The echo of the revolution was heard in the popularity of the ‘a la victime’ hairstyle (imitation of those sentenced to execution by guillotine) – the hair at the back of the head was cut short, while curls were slicked forward. This hairstyle was worn by both women and men, as well as the ‘Titus’ hairstyle, named after the hero of Voltaire's play ‘Brutus’.

Empress Alexandra Fyodorovna, wife of Nicholas I, wearing an

Fashion became more complicated again in the 1830s, when hair was curled at the temples and gathered in bunches at the top of the head or at the back of the head. In the ‘Apollo knot’ hairstyle, hair was arranged in a high "basket", which was reinforced with a wire frame.

READ MORE: What haircuts did men wear in Tsarist Russia?

The State Portrait of Queen Victoria by George Hayter (detail)

In 1837, Queen Victoria, who had sleek black hair, was crowned. For the coronation, she chose the ‘à la Clotilde’ hairstyle – two circled braids wrapped around her ears and hair smoothly slicked back. This hairstyle became popular with Russian noblewomen in the 1830s - 1840s.

In the middle of the 19th century, lush curls on the temples, around the ears and buns on the back of the head were still in fashion, but only noble ladies who had time and money for hairdressers could afford such complicated hairstyles.

Maria Anna of Bavaria, Queen of Saxony, by Joseph Karl Stieler, 1842. Maria Anna is wearing a ferronnière

European women and, with them, Russian nobility, again were "helped" by Queen Victoria, who wore simple, smooth hairstyles. The Victorian era cultivated the ideal of a modest and wise woman, a guardian of the home, for whom a highly complex hairstyle would seem strange. It was allowed to adorn her hair with a string of pearls or a head ornament - a ‘ferronnière’.

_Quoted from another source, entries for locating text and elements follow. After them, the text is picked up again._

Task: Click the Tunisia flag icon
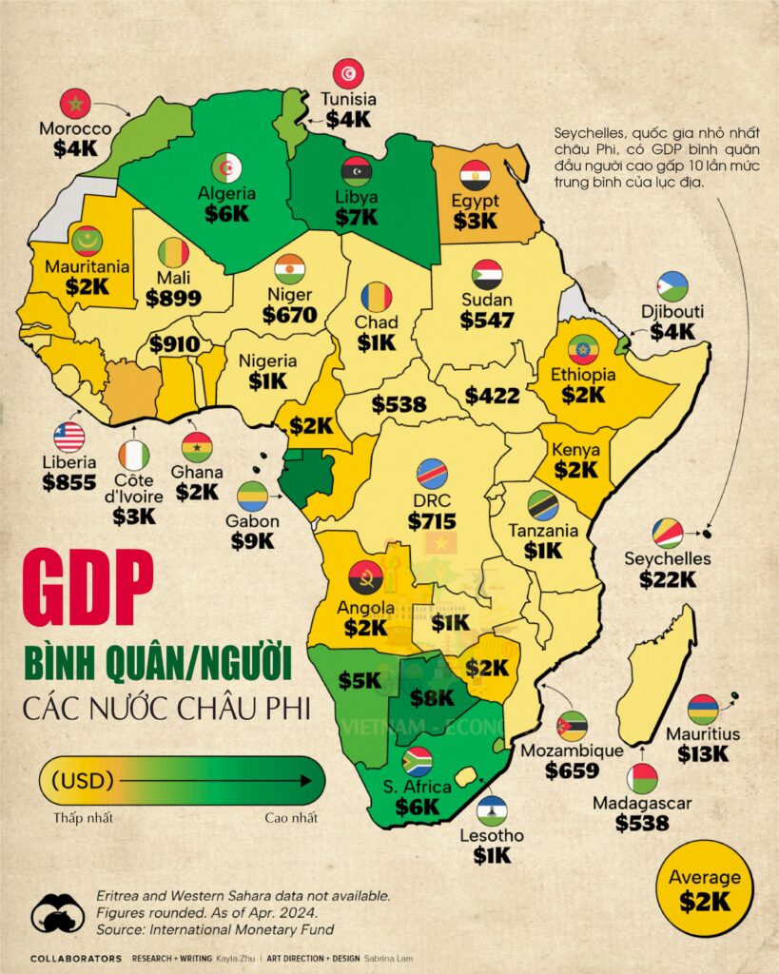348,74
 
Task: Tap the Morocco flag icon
75,104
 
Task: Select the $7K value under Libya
356,217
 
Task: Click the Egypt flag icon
475,175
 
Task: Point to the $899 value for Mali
173,298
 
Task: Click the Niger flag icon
289,269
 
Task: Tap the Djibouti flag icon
672,286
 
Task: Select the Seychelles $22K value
669,578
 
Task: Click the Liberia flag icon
69,438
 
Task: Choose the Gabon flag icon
252,497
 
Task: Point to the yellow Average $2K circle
705,888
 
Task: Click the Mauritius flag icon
703,710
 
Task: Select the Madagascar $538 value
642,823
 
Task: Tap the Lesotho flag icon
492,810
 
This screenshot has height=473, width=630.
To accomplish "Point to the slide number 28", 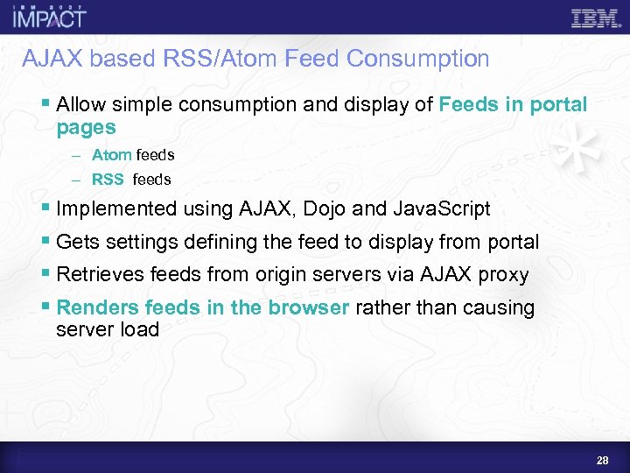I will pos(601,461).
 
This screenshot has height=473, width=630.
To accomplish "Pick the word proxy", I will pos(503,275).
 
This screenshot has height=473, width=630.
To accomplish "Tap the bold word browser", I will pos(309,308).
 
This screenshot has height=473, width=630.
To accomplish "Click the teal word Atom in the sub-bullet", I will pos(111,155).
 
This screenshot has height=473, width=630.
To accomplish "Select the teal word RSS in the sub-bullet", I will pos(108,180).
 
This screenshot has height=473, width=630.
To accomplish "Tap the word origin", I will pos(282,275).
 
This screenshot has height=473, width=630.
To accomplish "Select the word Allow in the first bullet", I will pos(80,105).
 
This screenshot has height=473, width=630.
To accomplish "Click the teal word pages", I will pos(86,128).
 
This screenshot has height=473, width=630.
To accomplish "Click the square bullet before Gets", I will pos(46,243).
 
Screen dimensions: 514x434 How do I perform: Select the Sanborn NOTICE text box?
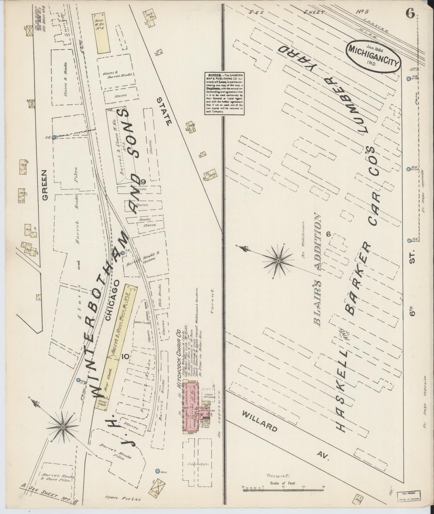click(x=224, y=93)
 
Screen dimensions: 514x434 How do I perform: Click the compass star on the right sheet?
click(x=278, y=261)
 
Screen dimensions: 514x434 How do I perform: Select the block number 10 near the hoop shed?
click(x=126, y=357)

A woman in a dress, 1870s. The hairstyle is again big, as in mid-1700s

Lush frizzes and hairstyles with false curls returned to fashion in the 1870s. Hair was combed high up in the front and above the temples to give volume, loops or braids were arranged on top of the head, while the long hair curls fell at the back. But, in general, by the beginning of the 20th century, women's hairstyles were already very diverse and inspired by the fashions of different eras.